Task requirements:
**a)** In the home gardening article, shorten the paragraph that begins "Entitled “Participatory Enhancement of Food Security" to one brief sentence and keep its main facts.
**b)** Write the next part of the article about the IPB home gardening project, picking up after its last sentence.

Photo by: LB Times
IPB project promotes S&T-based home gardening in the time of a pandemic

The global pandemic has pushed to the fore concerns on food security, uncertainty of vegetable supply, and state of food insecurity of vulnerable populations.

A project of the Institute of Plant Breeding (IPB) sought to address these concerns and the current popularity of gardening as a hobby became the perfect vehicle with which to promote the initiative.

Entitled “Participatory Enhancement of Food Security in Laguna through S&T-based Home Garden Systems,” this project is part of the Department of Science and Technology-Philippine Council for Agriculture, Aquatic, and Natural Resources’s (DOST-PCAARRD) response to government-led efforts on the COVID-19 pandemic dubbed as “GALING-PCAARRD Kontra COVID-19 Program.”

The project falls under the Gulayan sa Pamayanan component, one of seven under the GALING-PCAARRD program.

It deals with the production of quality seeds and planting materials, practical crop management and food safety, and adoption and sustainability efforts.

Considering COVID-19 as a major threat to food security, the project focuses on the potential opportunity of home gardens as a forward-looking measure to complement the food-producing population.

The project, funded under the GALING-PCAARRD initiative, is headed by Villamor A. Ladia Jr., a researcher at IPB who promotes vegetable home gardening while using low-cost inputs.

In line with its objectives, on Sept. 21-22, a group from IPB conducted a trainers’ training for leaders of Kababaihan sa Bayan ng Victoria in Victoria, Laguna.

The trainees are expected to extend what they learned from the training on the basics of home gardening, sustainable vegetable production, seed saving, and natural farming inputs preparation to other constituents in the community.

Records:
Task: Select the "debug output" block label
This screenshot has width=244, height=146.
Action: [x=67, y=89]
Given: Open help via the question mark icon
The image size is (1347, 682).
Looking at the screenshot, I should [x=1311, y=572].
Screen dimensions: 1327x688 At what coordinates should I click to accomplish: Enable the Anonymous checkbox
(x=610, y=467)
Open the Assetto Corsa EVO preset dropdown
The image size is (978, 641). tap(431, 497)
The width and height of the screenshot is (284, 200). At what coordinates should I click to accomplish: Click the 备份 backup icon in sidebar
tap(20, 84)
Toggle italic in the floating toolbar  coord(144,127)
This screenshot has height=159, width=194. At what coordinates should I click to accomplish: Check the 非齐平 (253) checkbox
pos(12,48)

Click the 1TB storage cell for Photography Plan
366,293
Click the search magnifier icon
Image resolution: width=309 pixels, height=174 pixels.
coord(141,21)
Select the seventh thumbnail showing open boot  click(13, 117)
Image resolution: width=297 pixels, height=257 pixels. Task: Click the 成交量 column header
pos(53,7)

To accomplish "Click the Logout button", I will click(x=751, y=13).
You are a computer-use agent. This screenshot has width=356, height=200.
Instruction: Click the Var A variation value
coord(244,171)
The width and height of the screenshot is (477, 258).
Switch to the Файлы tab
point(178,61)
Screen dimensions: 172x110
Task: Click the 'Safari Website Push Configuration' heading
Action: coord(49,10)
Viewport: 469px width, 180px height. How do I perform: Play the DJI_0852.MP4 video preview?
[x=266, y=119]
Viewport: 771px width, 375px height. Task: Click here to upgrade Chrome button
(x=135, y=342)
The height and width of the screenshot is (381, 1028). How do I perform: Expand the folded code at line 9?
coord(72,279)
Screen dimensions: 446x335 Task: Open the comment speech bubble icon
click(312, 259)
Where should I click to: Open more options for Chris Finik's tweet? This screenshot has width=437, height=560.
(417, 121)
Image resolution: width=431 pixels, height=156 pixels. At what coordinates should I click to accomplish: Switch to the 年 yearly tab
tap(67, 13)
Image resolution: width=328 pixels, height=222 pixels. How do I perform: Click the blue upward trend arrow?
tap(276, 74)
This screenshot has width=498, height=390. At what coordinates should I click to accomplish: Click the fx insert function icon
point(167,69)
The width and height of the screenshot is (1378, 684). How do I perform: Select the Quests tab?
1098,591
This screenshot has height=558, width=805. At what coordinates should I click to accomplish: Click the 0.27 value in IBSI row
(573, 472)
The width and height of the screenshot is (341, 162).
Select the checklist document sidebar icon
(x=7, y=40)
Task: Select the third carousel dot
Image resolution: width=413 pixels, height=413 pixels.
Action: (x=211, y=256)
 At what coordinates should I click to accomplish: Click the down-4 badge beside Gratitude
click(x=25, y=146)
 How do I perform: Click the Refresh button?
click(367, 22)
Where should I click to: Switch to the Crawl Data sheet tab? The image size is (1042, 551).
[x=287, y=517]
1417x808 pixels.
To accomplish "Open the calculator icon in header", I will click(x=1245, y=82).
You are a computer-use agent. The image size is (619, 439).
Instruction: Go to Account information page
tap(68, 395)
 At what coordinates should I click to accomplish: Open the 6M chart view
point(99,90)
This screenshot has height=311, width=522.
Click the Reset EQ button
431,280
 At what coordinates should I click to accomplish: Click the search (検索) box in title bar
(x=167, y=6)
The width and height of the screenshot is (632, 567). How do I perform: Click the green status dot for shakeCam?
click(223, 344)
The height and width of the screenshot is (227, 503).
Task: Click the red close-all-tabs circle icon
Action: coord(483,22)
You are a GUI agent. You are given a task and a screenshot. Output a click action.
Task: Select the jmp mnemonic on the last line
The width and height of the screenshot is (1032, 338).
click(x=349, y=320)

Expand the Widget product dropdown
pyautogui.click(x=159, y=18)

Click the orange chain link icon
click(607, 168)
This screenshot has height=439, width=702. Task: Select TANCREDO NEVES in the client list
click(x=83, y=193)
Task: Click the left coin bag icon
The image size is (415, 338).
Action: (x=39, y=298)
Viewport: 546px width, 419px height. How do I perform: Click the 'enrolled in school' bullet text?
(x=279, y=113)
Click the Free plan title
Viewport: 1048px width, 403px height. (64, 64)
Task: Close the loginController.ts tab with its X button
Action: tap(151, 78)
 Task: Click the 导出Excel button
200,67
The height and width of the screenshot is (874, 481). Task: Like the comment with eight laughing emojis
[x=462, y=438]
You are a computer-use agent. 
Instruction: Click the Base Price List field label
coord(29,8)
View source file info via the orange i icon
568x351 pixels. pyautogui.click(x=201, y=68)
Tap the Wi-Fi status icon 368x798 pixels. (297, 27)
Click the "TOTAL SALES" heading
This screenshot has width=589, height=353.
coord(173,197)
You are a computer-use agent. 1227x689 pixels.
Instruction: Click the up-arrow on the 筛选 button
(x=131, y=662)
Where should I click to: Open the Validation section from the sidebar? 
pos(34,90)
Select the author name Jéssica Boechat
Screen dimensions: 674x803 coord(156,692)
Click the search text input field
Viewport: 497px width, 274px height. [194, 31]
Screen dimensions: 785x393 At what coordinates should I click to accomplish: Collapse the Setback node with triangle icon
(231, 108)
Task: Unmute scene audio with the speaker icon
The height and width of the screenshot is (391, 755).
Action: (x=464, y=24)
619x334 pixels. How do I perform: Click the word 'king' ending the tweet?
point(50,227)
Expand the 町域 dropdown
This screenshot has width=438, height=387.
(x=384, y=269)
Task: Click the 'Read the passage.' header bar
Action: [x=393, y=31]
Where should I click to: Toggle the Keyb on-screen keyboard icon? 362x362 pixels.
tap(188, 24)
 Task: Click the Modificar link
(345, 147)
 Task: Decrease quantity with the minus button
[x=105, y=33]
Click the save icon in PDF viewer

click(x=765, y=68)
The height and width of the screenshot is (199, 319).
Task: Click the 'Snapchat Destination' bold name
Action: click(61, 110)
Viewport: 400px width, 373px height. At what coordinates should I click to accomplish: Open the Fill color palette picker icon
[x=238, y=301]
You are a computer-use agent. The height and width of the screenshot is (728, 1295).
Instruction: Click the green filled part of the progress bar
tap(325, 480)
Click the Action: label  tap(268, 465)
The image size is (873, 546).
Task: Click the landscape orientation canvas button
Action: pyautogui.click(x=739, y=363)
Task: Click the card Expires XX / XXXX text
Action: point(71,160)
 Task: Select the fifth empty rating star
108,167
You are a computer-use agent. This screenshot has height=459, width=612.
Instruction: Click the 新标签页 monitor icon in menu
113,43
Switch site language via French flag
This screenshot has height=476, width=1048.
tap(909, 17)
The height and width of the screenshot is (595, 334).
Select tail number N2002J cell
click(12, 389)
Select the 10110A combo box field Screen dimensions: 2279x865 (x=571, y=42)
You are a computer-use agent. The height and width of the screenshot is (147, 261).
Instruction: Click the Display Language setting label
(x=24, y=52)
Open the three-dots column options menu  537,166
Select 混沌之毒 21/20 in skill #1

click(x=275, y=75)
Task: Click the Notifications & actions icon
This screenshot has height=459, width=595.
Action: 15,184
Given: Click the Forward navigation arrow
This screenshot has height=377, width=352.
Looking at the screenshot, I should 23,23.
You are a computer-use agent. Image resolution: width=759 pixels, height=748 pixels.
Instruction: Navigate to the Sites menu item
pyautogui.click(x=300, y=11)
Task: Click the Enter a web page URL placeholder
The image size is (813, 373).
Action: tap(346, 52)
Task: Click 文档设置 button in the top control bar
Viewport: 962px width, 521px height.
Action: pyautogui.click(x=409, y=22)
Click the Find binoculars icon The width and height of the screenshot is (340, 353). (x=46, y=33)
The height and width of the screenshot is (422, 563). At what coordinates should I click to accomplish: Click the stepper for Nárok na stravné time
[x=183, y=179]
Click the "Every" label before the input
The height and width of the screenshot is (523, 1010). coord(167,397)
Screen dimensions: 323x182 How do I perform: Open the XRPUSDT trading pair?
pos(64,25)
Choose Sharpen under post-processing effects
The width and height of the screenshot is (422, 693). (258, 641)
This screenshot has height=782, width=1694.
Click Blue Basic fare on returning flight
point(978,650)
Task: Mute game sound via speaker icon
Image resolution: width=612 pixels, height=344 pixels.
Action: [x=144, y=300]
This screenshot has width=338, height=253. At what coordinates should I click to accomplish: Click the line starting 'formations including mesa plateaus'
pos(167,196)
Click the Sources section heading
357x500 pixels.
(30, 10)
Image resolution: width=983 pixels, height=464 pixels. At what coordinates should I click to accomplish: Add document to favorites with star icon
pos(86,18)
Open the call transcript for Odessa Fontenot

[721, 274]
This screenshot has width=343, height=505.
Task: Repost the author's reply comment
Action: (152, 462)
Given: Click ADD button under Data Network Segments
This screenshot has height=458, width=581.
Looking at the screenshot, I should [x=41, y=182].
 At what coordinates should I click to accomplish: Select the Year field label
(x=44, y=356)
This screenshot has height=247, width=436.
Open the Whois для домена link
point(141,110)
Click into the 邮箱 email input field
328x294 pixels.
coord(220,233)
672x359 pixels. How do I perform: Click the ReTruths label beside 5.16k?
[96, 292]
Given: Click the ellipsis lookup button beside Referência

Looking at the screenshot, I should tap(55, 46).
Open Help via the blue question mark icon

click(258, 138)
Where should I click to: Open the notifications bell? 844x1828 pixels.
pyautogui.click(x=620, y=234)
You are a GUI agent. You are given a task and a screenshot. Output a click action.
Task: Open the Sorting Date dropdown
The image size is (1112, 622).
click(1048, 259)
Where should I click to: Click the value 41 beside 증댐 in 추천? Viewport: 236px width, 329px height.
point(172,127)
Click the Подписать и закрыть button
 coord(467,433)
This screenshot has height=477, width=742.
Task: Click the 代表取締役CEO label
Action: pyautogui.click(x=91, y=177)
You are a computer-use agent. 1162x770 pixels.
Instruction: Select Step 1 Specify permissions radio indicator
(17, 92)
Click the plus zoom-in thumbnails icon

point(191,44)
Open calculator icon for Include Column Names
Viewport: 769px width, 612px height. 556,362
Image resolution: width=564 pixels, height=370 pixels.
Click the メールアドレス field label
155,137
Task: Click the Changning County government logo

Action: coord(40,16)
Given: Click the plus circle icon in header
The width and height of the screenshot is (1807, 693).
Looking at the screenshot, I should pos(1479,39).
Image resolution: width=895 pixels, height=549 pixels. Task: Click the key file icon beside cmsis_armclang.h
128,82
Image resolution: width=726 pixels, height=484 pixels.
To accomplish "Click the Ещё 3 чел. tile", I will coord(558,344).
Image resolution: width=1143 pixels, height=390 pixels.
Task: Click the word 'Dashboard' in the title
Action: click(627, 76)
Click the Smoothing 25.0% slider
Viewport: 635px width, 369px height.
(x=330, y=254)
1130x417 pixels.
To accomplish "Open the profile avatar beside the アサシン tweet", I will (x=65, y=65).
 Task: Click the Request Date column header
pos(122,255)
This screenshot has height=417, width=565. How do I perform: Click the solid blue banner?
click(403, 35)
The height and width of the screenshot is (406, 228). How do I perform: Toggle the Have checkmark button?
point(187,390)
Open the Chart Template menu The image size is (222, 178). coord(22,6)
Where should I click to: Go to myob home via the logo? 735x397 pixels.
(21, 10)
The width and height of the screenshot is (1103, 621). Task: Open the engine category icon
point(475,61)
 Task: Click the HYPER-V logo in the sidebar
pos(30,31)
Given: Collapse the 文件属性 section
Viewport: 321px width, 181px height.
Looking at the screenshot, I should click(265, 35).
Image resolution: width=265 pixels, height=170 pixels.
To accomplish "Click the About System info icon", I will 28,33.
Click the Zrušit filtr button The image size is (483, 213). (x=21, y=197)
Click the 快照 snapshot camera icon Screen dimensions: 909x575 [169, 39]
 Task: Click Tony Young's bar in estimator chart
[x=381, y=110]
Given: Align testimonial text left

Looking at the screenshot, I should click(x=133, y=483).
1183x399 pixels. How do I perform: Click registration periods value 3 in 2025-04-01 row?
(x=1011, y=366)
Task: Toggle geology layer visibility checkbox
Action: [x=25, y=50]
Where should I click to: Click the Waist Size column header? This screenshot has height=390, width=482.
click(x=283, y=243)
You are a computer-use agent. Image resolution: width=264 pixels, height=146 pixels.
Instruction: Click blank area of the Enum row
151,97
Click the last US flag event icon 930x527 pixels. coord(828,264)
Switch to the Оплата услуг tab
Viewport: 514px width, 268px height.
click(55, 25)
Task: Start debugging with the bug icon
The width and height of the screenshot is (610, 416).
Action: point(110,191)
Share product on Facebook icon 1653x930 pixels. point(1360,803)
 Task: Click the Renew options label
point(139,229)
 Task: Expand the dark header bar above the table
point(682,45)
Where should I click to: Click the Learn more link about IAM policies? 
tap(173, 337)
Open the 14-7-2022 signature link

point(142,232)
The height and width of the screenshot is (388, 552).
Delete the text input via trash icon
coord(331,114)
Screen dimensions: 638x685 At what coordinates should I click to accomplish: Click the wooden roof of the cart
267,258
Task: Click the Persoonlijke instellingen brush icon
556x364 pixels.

Answers given:
**a)** The project "Participatory Enhancement of Food Security in Laguna through S&T-based Home Garden Systems" is part of DOST-PCAARRD's "GALING-PCAARRD Kontra COVID-19 Program," its response to government-led pandemic efforts.

**b)**
A demonstration and mini hands-on activity on the preparation of natural farm inputs was also held during the training to allow the participants to try accomplishing different tasks like preparation of fermented plant juice and water-soluble calcium. [A1] 

The IPB National Seed Foundation (NSF) takes care of the seed production aspect of the project.

NSF produces and markets breeder and foundation seeds of improved varieties, vegetative planting materials, asexually propagated fruit trees, and seedlings

It has been active with its pandemic response of distributing seeds and seedlings during the lockdowns in 2020.

Pinakbet seed packs produced by NSF are part of the home gardening starter kits, which were distributed to project beneficiaries.

Another activity under the project is the development of an online platform to popularize gardening tips and trivia about vegetables and feature success stories of project beneficiaries.

Meanwhile, the Binhing PAMANA Station, which is also managed by the IPB Vegetable Crops Section, showcases home gardening techniques such as container gardening using recycled materials like discarded cans, plastic shoe cabinets, and repurposed plastic bottles.

The set up shows how common vegetables like lettuce, radish, kangkong, tomato and eggplant,  and indigenous vegetables like algubati, saluyot, amaranth, pipipinito, samsamping, roselle, and lagkiway are planted in an area with limited space.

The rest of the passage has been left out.